We can combine the above two truth tables into one table without changing any of the information expressed. If we do it as follows, we make clear that this table still describes a Moore machine:
this | next F C F C F C state IR x>y x=y | state x x y y rv rv --------------------|------------------------------ A 0 - - | A - 0 - 0 - 0 A 1 - - | B | B - 1 - | C 0 1 0 1 0 1 B - 0 0 | D B - 0 1 | E | C - 1 - | C 1 1 - 0 - 0 C - 0 0 | D C - 0 1 | E | D - 1 - | C - 0 1 1 - 0 D - 0 0 | D D - 0 1 | E | E - - - | A - 0 - 0 1 1
In the above truth table, all rows that involve transitions from one state have been grouped into blocks, and for each block, only one set of outputs is given.

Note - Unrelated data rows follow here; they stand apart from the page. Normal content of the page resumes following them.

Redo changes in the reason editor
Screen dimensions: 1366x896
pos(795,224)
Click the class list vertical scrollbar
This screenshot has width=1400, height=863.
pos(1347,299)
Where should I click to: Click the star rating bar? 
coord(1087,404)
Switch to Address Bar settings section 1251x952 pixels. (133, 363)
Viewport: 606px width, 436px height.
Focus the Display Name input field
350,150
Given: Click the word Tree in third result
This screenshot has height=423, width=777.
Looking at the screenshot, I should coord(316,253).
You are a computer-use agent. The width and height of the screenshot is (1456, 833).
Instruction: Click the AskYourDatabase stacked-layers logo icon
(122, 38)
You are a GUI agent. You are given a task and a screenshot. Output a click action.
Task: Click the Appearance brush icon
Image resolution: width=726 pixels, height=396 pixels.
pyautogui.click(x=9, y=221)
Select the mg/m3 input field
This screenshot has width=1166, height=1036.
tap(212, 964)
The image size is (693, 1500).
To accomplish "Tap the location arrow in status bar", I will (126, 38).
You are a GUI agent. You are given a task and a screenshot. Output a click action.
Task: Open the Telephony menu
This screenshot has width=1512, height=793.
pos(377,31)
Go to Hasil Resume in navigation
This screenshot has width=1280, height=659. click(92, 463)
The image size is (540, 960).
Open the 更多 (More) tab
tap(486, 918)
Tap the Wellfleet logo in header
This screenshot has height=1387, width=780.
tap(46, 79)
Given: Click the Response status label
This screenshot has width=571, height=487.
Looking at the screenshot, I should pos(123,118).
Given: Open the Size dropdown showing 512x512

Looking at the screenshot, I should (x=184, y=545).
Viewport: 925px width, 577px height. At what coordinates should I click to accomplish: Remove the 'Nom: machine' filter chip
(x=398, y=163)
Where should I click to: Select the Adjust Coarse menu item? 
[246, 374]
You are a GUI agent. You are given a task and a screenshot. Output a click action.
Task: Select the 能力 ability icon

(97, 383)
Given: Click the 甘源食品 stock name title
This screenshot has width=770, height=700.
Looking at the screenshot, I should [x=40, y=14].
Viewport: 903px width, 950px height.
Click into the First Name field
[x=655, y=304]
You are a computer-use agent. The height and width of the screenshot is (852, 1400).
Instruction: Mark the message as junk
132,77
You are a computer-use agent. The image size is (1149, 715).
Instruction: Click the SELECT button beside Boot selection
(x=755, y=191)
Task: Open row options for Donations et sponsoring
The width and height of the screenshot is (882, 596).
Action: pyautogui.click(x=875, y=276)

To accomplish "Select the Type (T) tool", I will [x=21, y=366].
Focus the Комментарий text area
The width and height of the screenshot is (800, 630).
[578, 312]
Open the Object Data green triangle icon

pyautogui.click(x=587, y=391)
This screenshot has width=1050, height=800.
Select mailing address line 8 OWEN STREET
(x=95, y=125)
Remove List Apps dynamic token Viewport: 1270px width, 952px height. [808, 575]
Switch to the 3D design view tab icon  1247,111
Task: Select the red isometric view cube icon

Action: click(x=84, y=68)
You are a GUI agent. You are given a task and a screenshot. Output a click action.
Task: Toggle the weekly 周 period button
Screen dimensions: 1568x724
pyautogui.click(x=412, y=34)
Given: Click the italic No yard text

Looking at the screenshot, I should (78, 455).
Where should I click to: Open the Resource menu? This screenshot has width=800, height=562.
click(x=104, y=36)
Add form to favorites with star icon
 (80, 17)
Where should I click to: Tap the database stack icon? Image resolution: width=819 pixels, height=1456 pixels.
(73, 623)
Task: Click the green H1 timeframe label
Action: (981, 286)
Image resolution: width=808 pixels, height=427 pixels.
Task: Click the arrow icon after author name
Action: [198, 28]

We can assign arbitrary Boolean encodings for the state names used here! Sometimes, the optimization of the logic for the finite-state control unit is simplified by careful encoding of the state names, but since we are largely ignoring such issues in this class, we will not bother with this.
The important thing to note is that, aside from questions of optimization, the reduction of an algorithm to a digital system that executes that algorithm is a mechanical process. Most of the information you need to evaluate the performance of that digital system is actually apparent in the final version of the source code for the algorithm, particularly if it is annotated to show the statements that can be executed in parallel.
Filling in the contents of this state table has a strong resemblance to programming! It is, in fact, quite reasonable to view the part of the truth table dealing with each state as a kind of machine instruction, where next-state fields of the table give the control structure part of the behavior of that instruction, while the control unit outputs to the data part of the system give the computational part of the instruction.
If we think in these terms, the register-transfer logic of the digital system can be thought of as defining the instruction set of the control unit, and then the actual job of working out the control unit for that control unit can be thought of as programming in that instruction set. When the register transfer logic is designed with the intent of allowing general purpose computation, as opposed to designing it to meet the needs of one particular algorithm, we refer to the entire system as a microprogrammable system, and we refer to the contents of the state table of the control unit as the microprogram (µprogram, for short). This terminology is particularly applicable when the state table for the control unit is stored in a dedicated fast RAM or in some kind of programmable ROM (PROM, generally; for example, EEPROM or Flash EEPROM), so that the particular algorithm to be executed by the digital system can be changed after the system has been manufactured.